_WHAT YOU ARE ASKED TO DO_.
Rewrite the stretch from the line containing "[button] (680, 622)" through the end of the material, swapping each "menuitem" for "menu item" and changing nothing else. Leave the pictures out of your answer.

**** DATA RECORDS ****

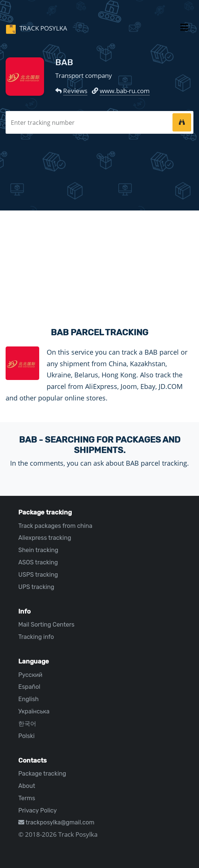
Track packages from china (55, 526)
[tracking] (182, 122)
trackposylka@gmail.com (56, 822)
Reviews (75, 91)
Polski (27, 736)
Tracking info (36, 637)
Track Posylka (43, 28)
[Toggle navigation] (184, 29)
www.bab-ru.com (125, 91)
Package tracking (42, 773)
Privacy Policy (37, 810)
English (28, 699)
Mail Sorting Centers (46, 624)
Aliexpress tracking (44, 538)
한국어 (27, 723)
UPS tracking (36, 587)
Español (29, 687)
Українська (34, 711)
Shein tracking (38, 550)
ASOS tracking (38, 562)
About (27, 786)
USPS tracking (38, 574)
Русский (30, 675)
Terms (27, 798)
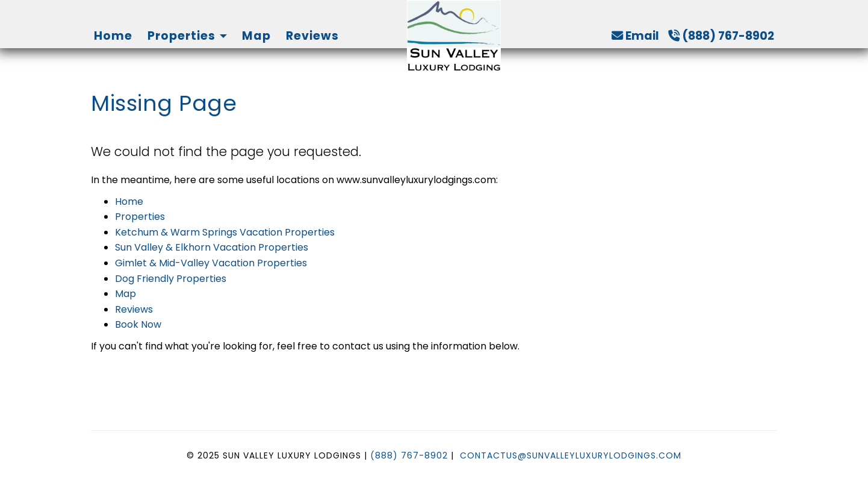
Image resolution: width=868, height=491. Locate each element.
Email (635, 36)
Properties (181, 36)
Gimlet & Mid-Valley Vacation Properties (211, 263)
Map (256, 36)
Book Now (138, 324)
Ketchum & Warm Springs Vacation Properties (225, 232)
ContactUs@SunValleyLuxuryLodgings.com (571, 455)
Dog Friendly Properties (170, 278)
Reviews (312, 36)
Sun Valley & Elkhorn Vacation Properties (211, 247)
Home (113, 36)
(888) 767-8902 (721, 36)
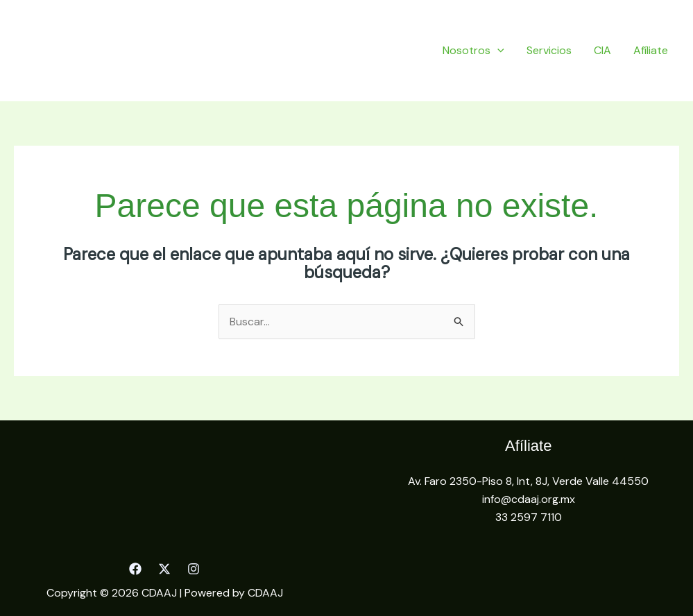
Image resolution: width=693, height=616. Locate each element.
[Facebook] (135, 569)
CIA (602, 50)
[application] (497, 50)
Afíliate (651, 50)
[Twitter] (164, 569)
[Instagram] (194, 569)
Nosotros (473, 50)
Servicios (549, 50)
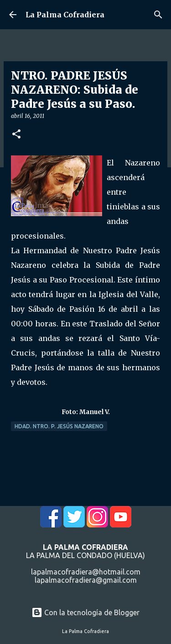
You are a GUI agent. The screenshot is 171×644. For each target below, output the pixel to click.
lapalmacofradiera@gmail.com (86, 580)
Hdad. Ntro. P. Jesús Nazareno (59, 426)
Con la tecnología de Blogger (85, 612)
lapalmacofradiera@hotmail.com (86, 572)
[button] (16, 134)
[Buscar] (158, 15)
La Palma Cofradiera (65, 15)
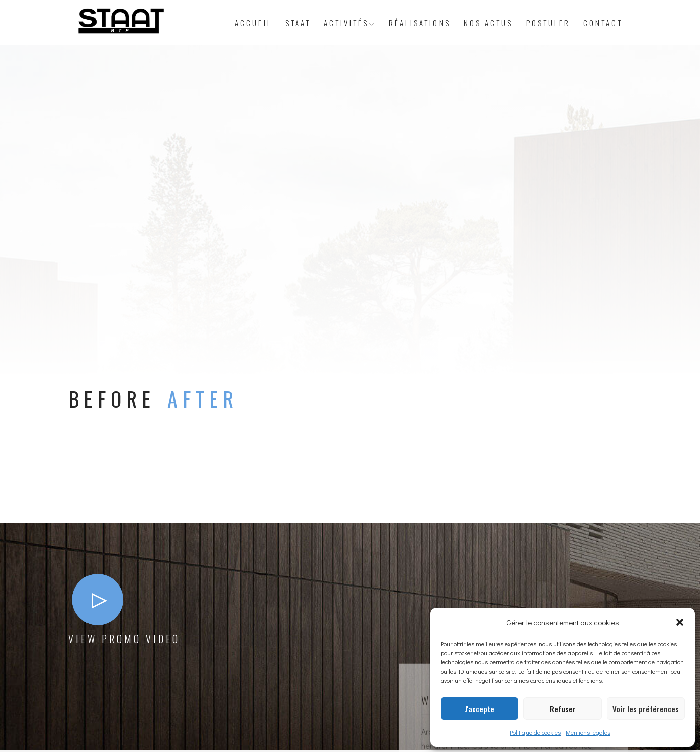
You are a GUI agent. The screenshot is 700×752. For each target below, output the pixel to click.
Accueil (253, 23)
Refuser (563, 709)
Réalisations (419, 23)
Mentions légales (588, 732)
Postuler (548, 23)
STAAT (298, 23)
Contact (603, 23)
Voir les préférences (646, 709)
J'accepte (479, 709)
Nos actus (488, 23)
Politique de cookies (535, 732)
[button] (680, 622)
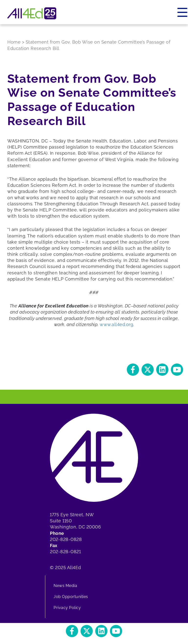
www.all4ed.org (116, 324)
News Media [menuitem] (65, 586)
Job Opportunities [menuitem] (71, 596)
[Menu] (183, 12)
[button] (133, 370)
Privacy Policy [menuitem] (67, 608)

****

_EXPECTED ANSWER_.
[button] (680, 622)
www.all4ed.org (116, 324)
News Media [menu item] (65, 586)
Job Opportunities [menu item] (71, 596)
[Menu] (183, 12)
[button] (133, 370)
Privacy Policy [menu item] (67, 608)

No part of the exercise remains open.